EXCERPT TO READ Block Start

Posted on 8/21/18 at 9:52 am to High C
quote:Just a guess, but I imagine with the money and just how much bigger CFB is now, players are being pushed more and more compared to back then. Seems logical as there's way more on the line now.
This isn't a joke, it's a serious question. How did this not happen at a much higher rate in the '50's-'70's when conditioning was equally or much more harsh than it is now? Water was withheld, you puked and got right back out there, players were run until they passed out.
Today's athletes are supposed to be in superior condition, yet so many more seem to die now than then. Why?
Bear Bryant wouldn't make it through one season today.
I'd also wonder if that is actually even correct, that less people died back then? Maybe, but I don't know. I also didn't read the article, so I don't know if they addressed it there, just a disclaimer in case it was.
Posted on 8/21/18 at 9:53 am to jangalang
quote:Sure, but does that discrepancy sufficiently explain 27 vs 0?
There are at least 150 collegiate football programs nationwide with 80 or so players. Little disingenuous to compare it to a professional league with 32?
Posted on 8/21/18 at 9:53 am to RogerTheShrubber
quote:College athletes are dying...DRAMA QUEEN!!!!
What a drama queen
Posted on 8/21/18 at 9:53 am to TigerNlc
quote:
players that weighed over 300LBS
I'll wager that most of the deaths in college football due to too much conditioning were kids in the 300lb or over range
Posted on 8/21/18 at 9:54 am to High C
quote:
How did this not happen at a much higher rate in the '50's-'70's when conditioning was equally or much more harsh than it is now?
many theories. i believe in air conditioning being the answer
our bodies are weak and never develop proper responses to the heat outside so when you have kids outside in the hottest time of the year exerting themselves to exhaustion, the body isn't prepared
Posted on 8/21/18 at 9:54 am to KiwiHead
quote:
The conditioning and practice regimes of today are so much more intense in college than they were in the 1950's and 1960's.
And when you combine that with some idiot meathead who is only interested in one upping what he's seen before without regard to the actual people he's coaching you end up with guys dying or getting rhabdomyolysis. Not all of them have advanced degrees like the guy they cited from Oklahoma.
Some of them are just juiced up retards.
Posted on 8/21/18 at 9:59 am to shel311
quote:
Sure, but does that discrepancy sufficiently explain 27 vs 0?
i am curious about the stats, especially b/c the author changed the standards mid-sentence:
quote:
An NFL player hasn’t died from heat exertion in 17 years. That’s the full measure of the crude, knuckle-dragging stupidity at work here. You know how many kids NCAA football coaches have killed with conditioning drills in that same period? Twenty-seven
"heat exhaustion" is a specific issue
"killed with conditioning drills" is something entirely different. i'm curious what those kids died of
i have a feeling they're including kids who died during conditioning when they had undiagnosed issues (especially heart issues)
for example, is this kid included?
Posted on 8/21/18 at 10:00 am to SlowFlowPro
I think i found it
33-6 = 27
off to read this
quote:
According to Anderson’s research, 33 NCAA football players died playing the sport between 2000 and 2016, an average of two per season. Six of those deaths were traumatic, the result of injuries caused by collisions. The rest were non-traumatic, the result of intense exercise. All but one of the non-traumatic deaths occurred during the offseason.
33-6 = 27
off to read this
Posted on 8/21/18 at 10:05 am to SlowFlowPro
quote:Seems pretty damning, especially when the NFL is at 0, assuming that's correct.
The rest were non-traumatic, the result of intense exercise. All but one of the non-traumatic deaths occurred during the offseason.
Posted on 8/21/18 at 10:07 am to shel311
quote:
Sure, but does that discrepancy sufficiently explain 27 vs 0?
Pre draft physicals is that difference.

EXCERPT TO READ Block End
DATA FOR REVIEW Block Start

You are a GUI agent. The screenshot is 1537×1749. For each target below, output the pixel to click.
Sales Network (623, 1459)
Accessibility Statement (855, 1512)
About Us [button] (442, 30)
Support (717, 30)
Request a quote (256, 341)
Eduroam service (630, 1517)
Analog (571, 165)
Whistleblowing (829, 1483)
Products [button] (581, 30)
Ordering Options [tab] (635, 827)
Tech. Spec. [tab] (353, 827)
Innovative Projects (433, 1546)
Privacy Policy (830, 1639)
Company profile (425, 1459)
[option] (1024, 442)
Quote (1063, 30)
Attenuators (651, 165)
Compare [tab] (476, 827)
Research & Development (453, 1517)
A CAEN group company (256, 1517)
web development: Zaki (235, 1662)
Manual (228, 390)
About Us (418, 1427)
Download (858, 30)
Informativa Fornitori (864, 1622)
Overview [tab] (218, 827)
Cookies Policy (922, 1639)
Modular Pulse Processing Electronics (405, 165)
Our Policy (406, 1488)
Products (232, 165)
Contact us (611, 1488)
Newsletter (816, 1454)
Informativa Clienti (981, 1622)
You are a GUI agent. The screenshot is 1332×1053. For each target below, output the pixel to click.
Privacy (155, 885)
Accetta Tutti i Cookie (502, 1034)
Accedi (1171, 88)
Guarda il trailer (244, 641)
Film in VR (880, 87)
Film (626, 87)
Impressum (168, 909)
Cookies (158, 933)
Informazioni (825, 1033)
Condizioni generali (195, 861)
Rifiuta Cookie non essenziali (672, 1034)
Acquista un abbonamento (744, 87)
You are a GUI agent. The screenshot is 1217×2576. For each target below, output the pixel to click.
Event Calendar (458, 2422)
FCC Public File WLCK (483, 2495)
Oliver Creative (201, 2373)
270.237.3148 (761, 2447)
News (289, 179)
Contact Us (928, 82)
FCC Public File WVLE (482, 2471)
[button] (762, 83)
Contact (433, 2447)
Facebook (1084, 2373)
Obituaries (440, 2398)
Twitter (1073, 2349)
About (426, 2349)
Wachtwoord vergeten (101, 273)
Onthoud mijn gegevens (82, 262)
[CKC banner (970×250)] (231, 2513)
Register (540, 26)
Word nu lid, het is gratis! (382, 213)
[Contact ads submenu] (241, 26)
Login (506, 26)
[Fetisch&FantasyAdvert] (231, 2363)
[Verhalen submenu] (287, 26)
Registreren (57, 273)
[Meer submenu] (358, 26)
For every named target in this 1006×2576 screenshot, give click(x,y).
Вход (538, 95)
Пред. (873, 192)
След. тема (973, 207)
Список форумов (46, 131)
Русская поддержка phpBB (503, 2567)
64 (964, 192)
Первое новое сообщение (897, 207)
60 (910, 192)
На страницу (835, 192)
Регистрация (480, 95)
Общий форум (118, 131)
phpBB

DATA FOR REVIEW Block End

*REQUIRED ACTIONS:*
1. How would you put this sentence from the forum thread above into Spanish: "Today's athletes are supposed to be in superior condition, yet so many more seem to die now than then."
2. Could you repeat word for word everything in the forum thread from "Bear Bryant wouldn't" down to "case it was."?

*ANSWERS BY ITEM:*
1. Se supone que los atletas de hoy están en condiciones físicas superiores, pero parece que mueren muchos más ahora que entonces.

2.
Bear Bryant wouldn't make it through one season today.
I'd also wonder if that is actually even correct, that less people died back then? Maybe, but I don't know. I also didn't read the article, so I don't know if they addressed it there, just a disclaimer in case it was.